Goal of the exercise: Find the string "Identify" in the records. Copy every line it appears in.
[Start of Attachment]
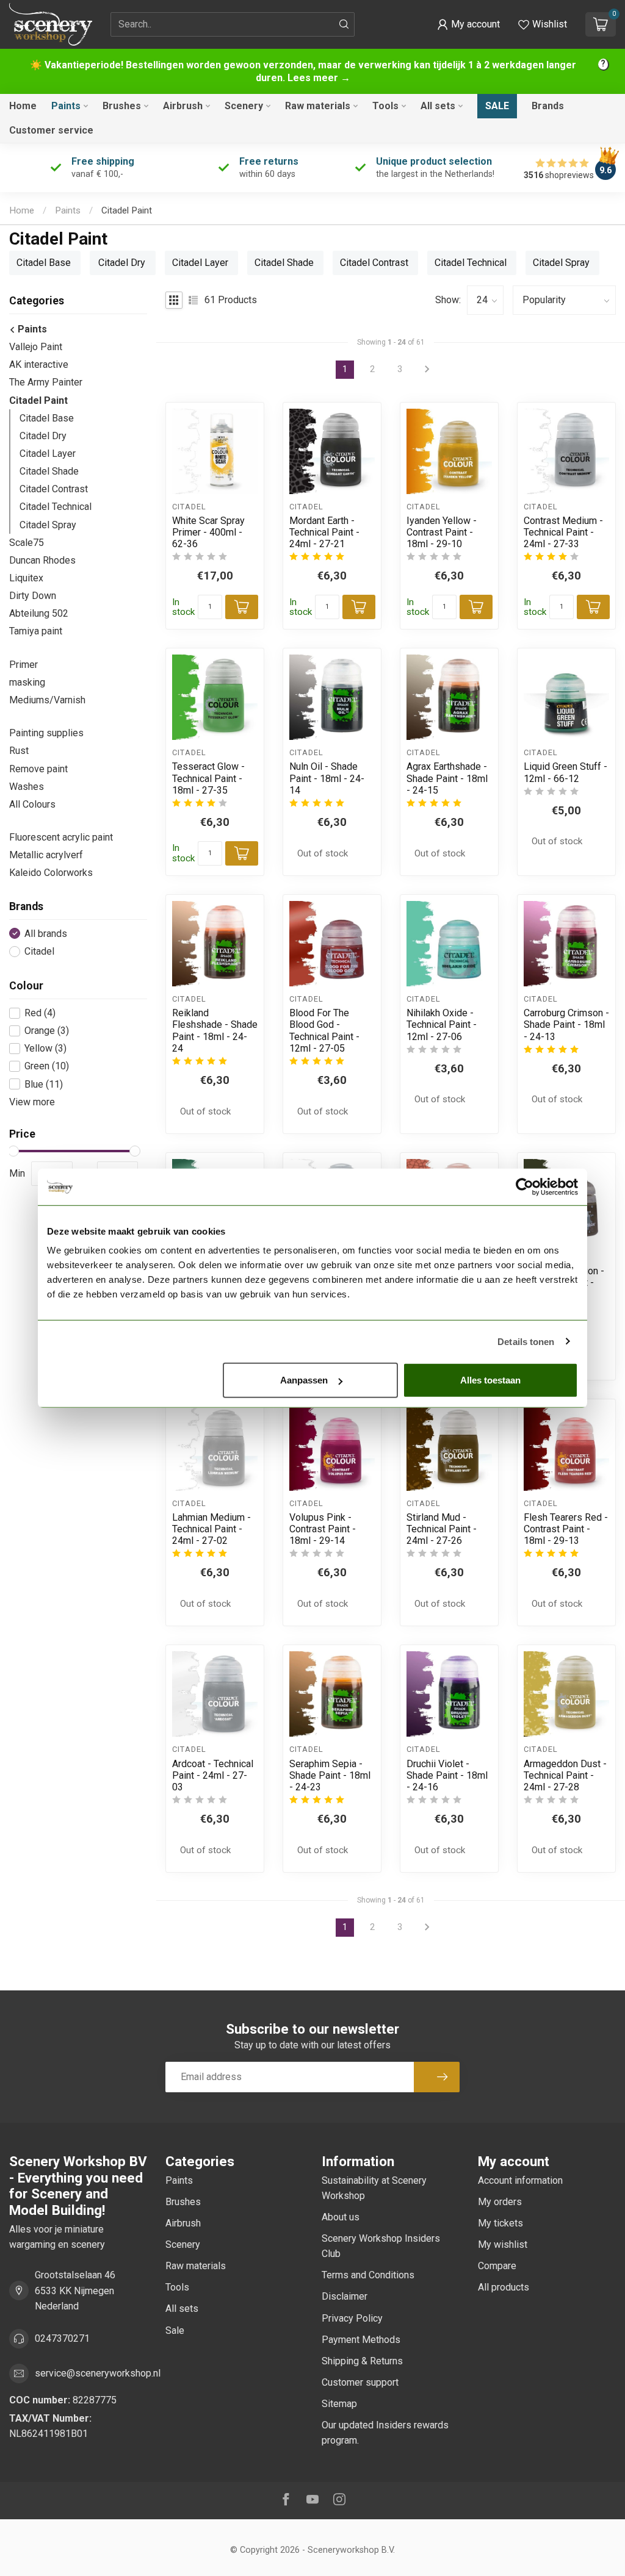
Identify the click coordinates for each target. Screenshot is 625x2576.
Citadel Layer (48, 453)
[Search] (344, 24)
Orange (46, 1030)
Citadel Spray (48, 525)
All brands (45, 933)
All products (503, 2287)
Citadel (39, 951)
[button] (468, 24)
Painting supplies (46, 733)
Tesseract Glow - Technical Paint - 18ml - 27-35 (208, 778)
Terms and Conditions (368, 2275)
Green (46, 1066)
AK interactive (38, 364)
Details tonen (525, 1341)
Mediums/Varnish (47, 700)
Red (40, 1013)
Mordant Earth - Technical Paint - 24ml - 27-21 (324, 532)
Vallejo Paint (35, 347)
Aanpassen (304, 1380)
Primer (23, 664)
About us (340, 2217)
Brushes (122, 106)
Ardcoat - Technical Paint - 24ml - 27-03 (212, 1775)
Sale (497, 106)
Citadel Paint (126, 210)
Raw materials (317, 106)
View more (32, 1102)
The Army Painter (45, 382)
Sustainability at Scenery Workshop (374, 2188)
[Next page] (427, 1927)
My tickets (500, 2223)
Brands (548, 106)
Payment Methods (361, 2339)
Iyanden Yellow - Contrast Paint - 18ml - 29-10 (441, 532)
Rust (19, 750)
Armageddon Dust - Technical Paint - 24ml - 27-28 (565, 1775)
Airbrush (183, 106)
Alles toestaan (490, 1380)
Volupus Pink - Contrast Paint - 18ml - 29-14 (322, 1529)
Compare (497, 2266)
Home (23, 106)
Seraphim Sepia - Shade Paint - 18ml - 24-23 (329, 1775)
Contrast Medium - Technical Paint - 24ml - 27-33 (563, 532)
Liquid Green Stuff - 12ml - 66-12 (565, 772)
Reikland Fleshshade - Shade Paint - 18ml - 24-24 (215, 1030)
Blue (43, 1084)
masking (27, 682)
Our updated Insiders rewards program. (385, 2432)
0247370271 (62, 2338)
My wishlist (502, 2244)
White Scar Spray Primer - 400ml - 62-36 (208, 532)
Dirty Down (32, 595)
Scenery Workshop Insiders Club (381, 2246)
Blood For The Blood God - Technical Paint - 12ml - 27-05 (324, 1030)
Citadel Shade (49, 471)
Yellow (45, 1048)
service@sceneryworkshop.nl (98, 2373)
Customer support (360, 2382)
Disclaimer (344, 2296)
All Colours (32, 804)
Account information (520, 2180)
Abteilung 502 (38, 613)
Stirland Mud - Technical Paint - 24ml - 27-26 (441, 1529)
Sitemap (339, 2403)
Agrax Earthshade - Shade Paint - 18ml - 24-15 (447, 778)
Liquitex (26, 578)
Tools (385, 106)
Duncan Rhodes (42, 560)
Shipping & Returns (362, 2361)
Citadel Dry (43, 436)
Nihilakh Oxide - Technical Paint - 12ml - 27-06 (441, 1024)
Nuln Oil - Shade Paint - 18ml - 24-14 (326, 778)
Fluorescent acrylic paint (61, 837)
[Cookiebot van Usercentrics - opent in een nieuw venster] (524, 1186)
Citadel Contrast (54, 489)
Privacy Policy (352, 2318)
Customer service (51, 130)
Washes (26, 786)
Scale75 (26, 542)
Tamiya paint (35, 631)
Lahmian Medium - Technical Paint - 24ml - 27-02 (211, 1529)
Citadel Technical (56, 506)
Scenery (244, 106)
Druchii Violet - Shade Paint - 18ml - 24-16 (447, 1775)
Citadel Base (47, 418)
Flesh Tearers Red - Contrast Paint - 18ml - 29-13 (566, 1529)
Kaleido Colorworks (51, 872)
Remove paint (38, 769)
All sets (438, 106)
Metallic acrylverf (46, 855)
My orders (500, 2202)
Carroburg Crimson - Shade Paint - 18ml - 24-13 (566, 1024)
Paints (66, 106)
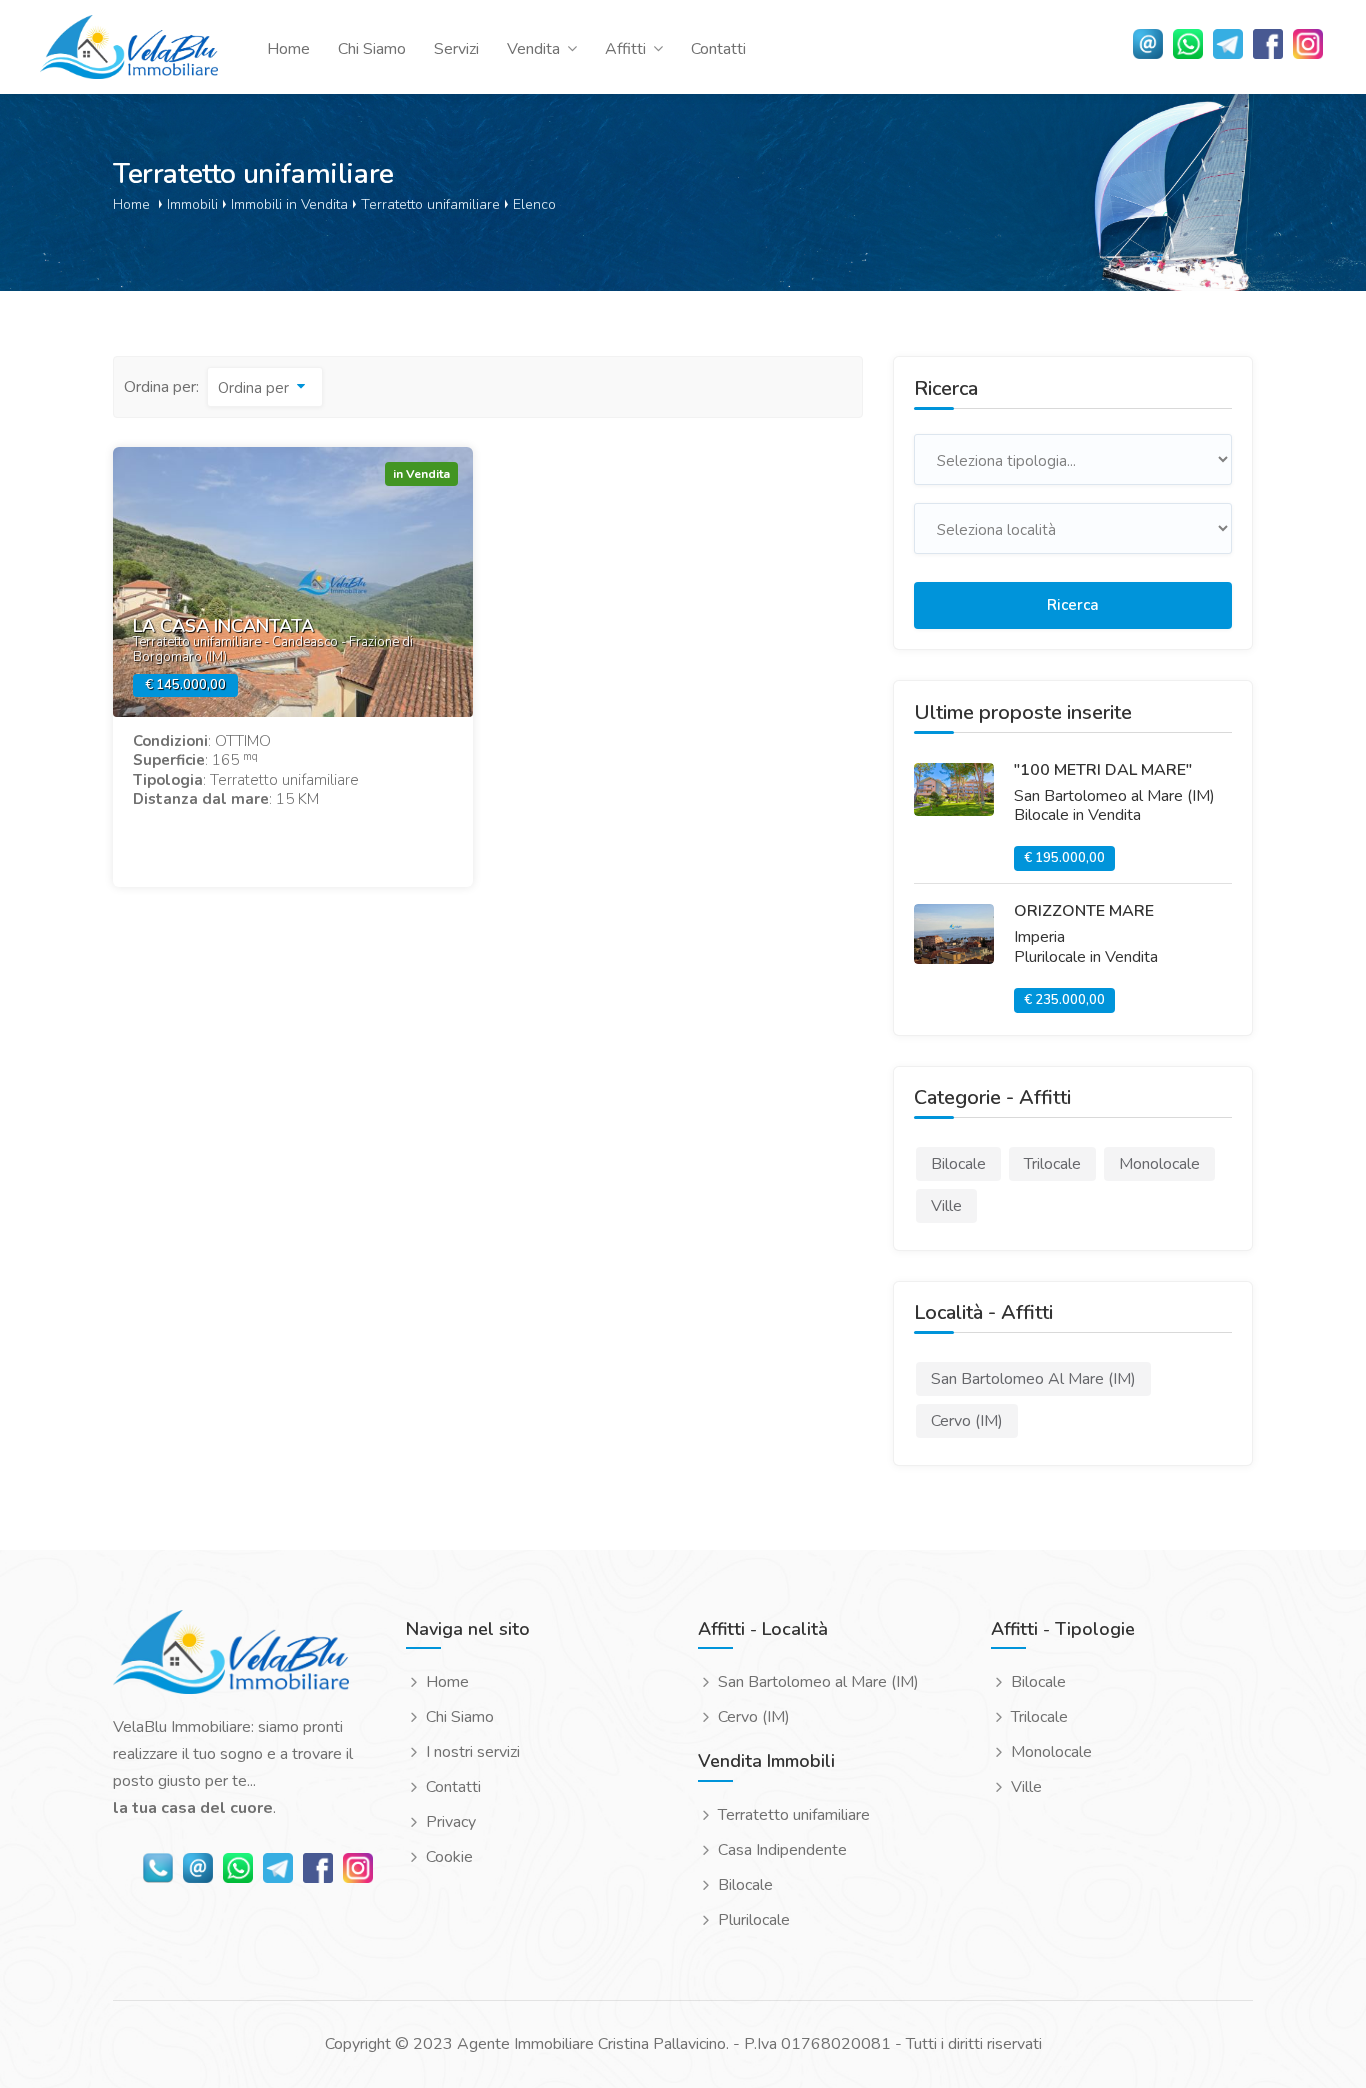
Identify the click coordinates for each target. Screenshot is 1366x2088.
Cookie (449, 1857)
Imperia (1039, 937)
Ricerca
[End of Attachment]
Result:
Identify the click coordinates for each target. Screenshot is 625x2576.
Identify the click coordinates for each target. Screenshot is 1366x2088.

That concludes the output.